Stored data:
-- -- --

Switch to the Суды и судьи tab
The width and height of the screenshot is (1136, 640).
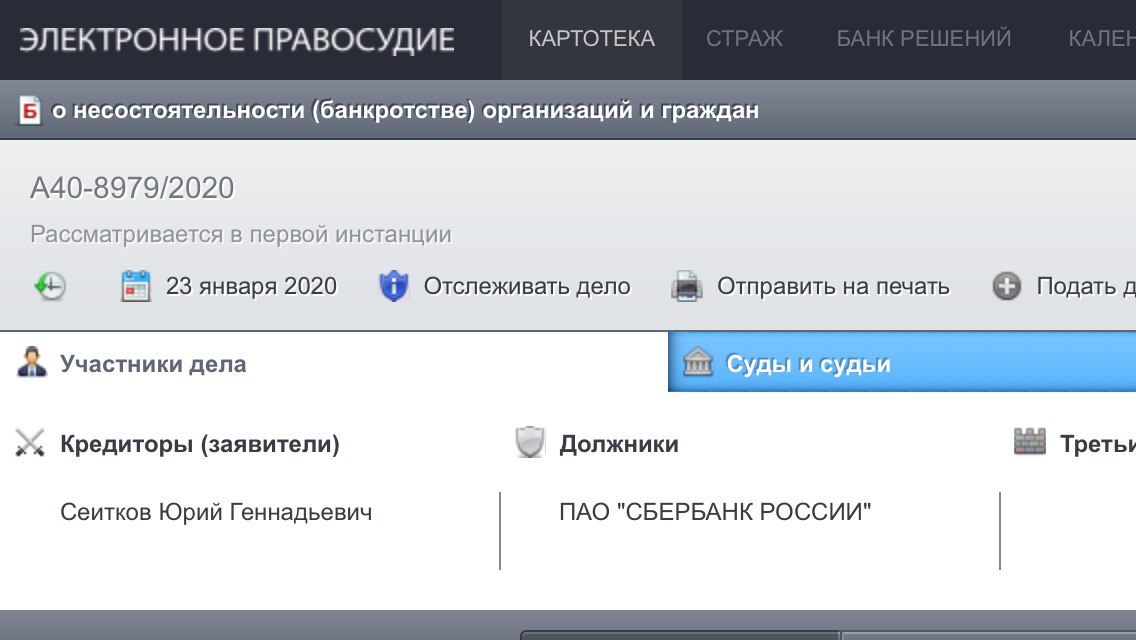(808, 364)
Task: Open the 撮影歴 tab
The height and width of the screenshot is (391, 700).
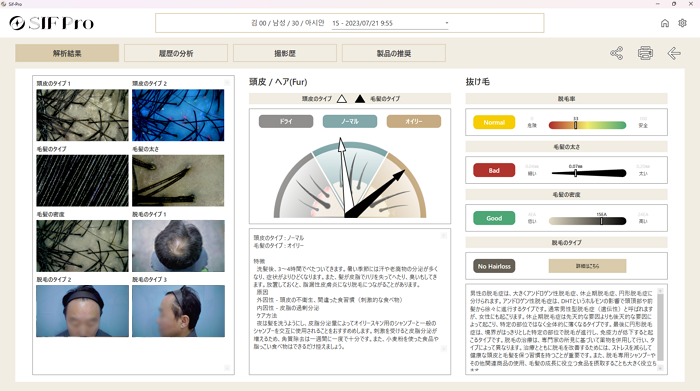Action: [x=285, y=53]
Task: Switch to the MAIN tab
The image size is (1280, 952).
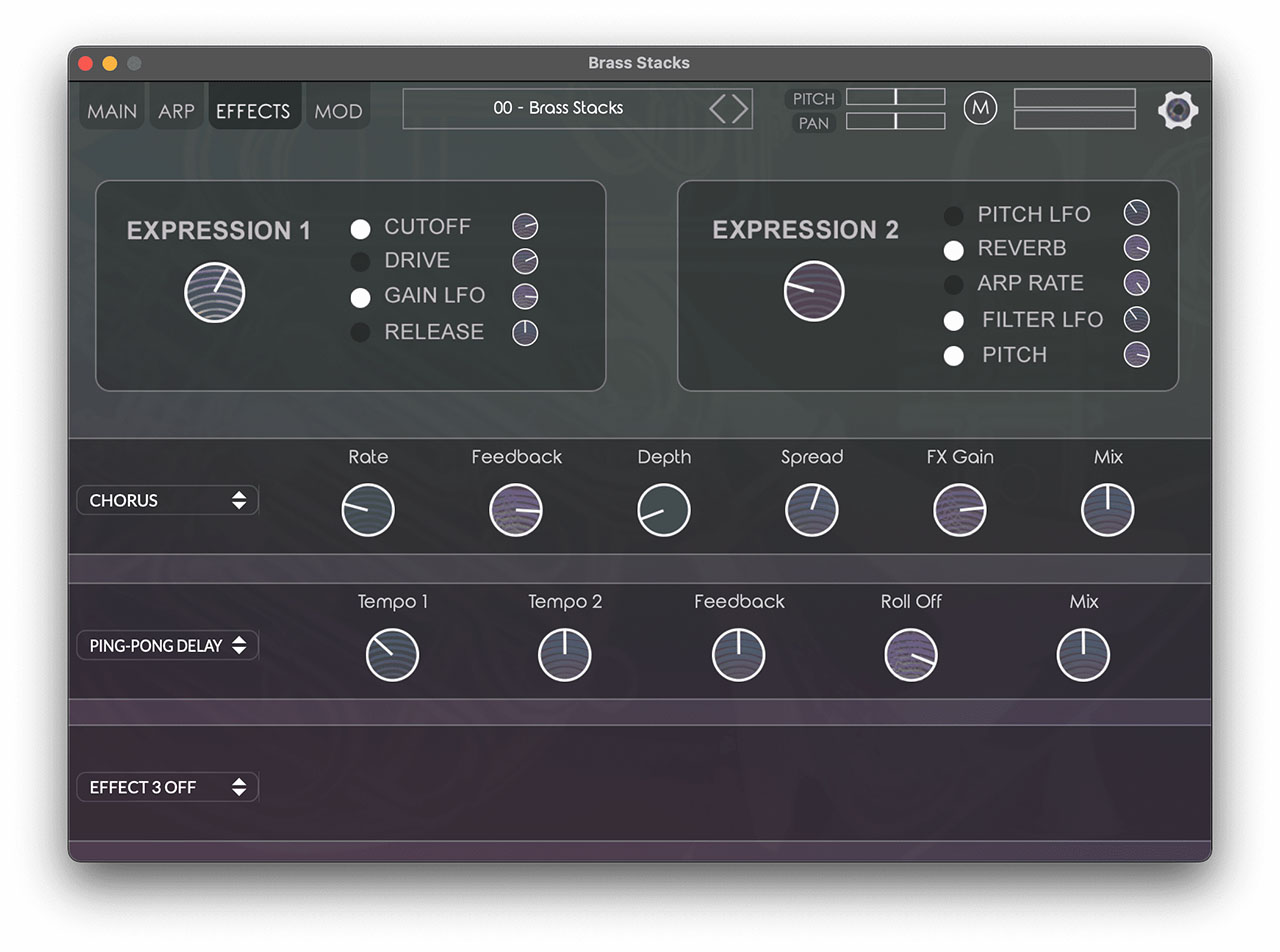Action: tap(112, 111)
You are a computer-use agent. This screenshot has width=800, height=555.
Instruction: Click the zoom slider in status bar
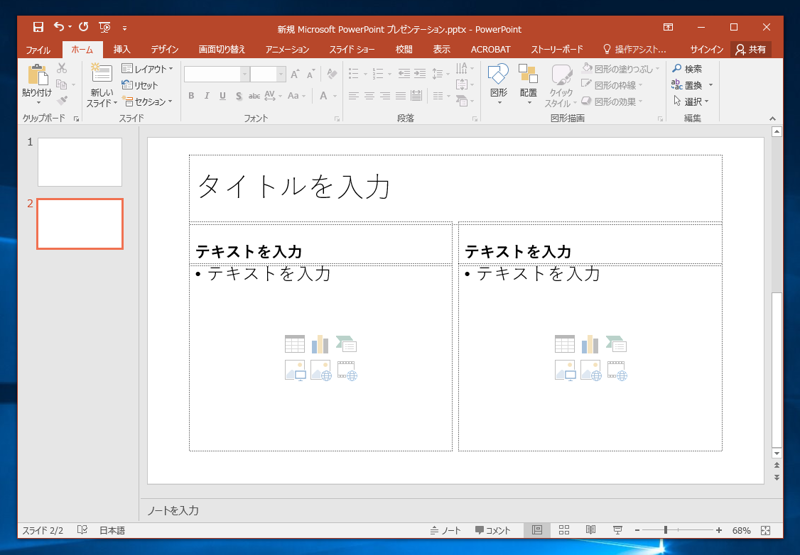point(666,530)
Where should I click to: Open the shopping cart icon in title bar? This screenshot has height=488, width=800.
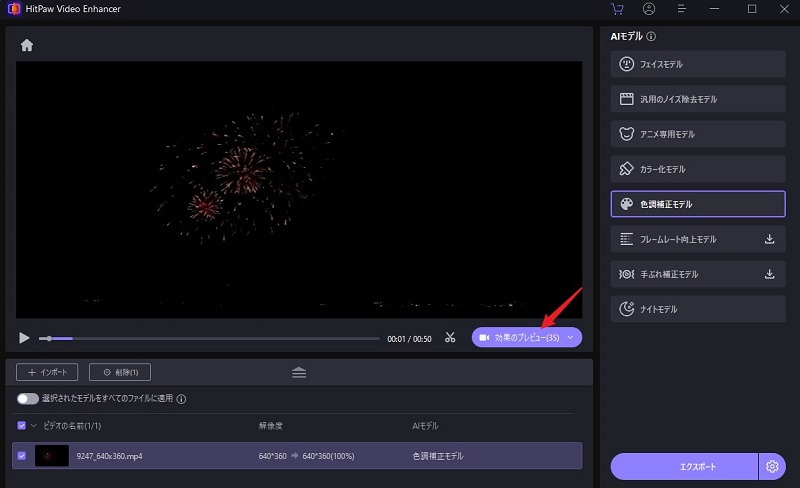616,9
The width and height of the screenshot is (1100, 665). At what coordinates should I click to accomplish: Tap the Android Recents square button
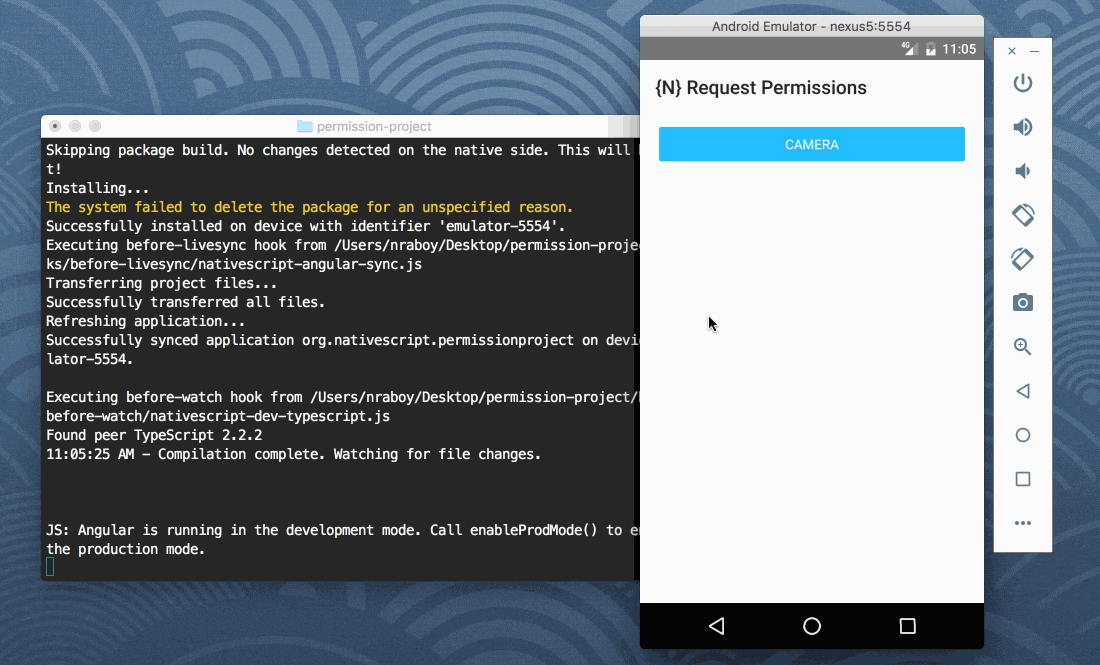pyautogui.click(x=906, y=625)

-- -- --

Please transcribe word for word the lines from the one bearing "Instruction: Click the" through the last line of the records above, omitting the pictures.

Instruction: Click the zoom slider in status bar
point(666,530)
Where should I click to: Open the shopping cart icon in title bar? This screenshot has height=488, width=800.
616,9
The width and height of the screenshot is (1100, 665). At what coordinates should I click to accomplish: Tap the Android Recents square button
pyautogui.click(x=906, y=625)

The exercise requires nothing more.